▶ **Exercise**
Your task is to repeat exactly the lines from the one with "The width and" through the end of the records, both included; please leave the pictures out.

*** Opening Input ***

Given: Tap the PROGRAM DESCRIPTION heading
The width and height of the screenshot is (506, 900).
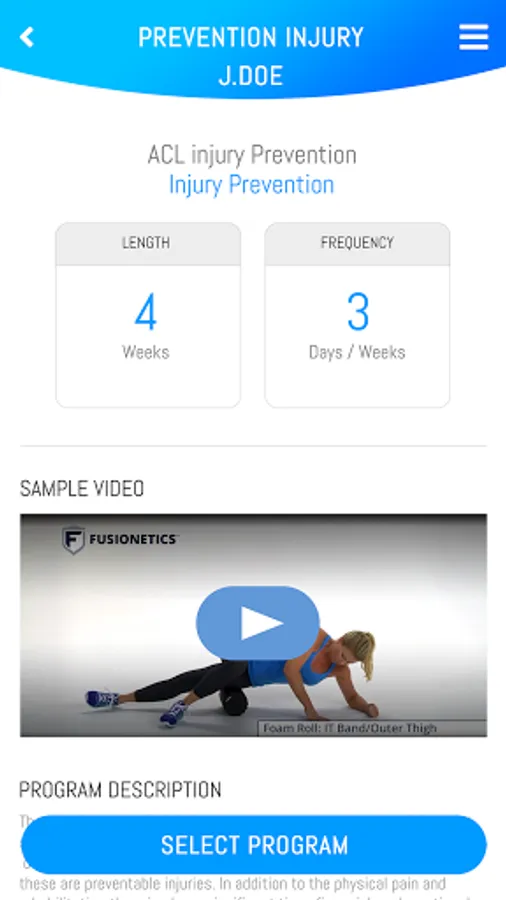Looking at the screenshot, I should 120,790.
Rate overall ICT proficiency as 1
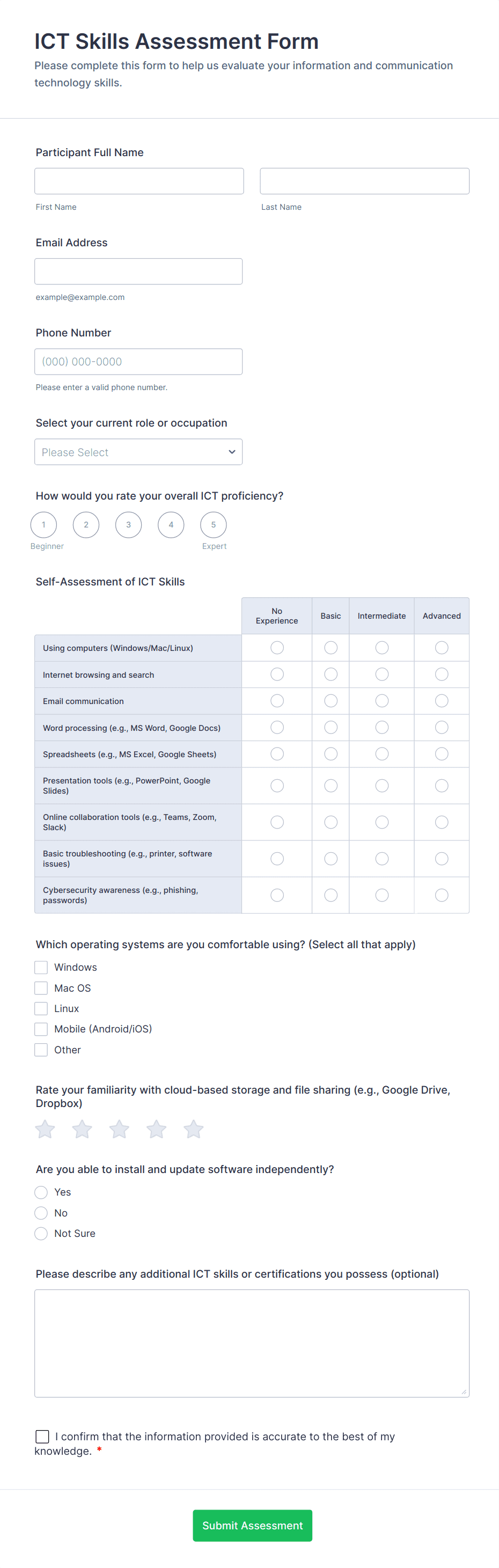This screenshot has width=499, height=1568. point(44,525)
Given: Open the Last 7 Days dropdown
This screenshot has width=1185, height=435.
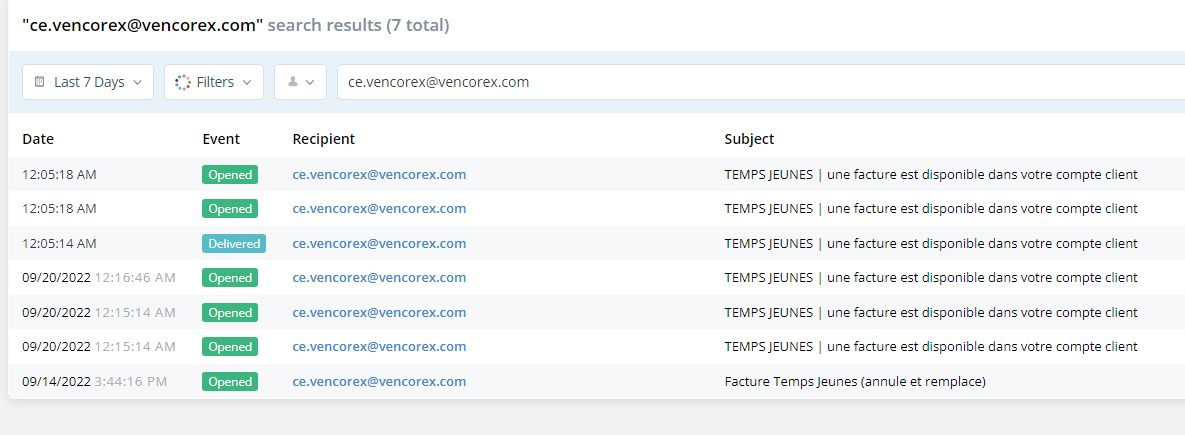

*** Closing Input ***

▶ **Answer**
The width and height of the screenshot is (506, 900).
Looking at the screenshot, I should 120,790.
Rate overall ICT proficiency as 1
This screenshot has width=499, height=1568. point(44,525)
Given: Open the Last 7 Days dropdown
This screenshot has width=1185, height=435.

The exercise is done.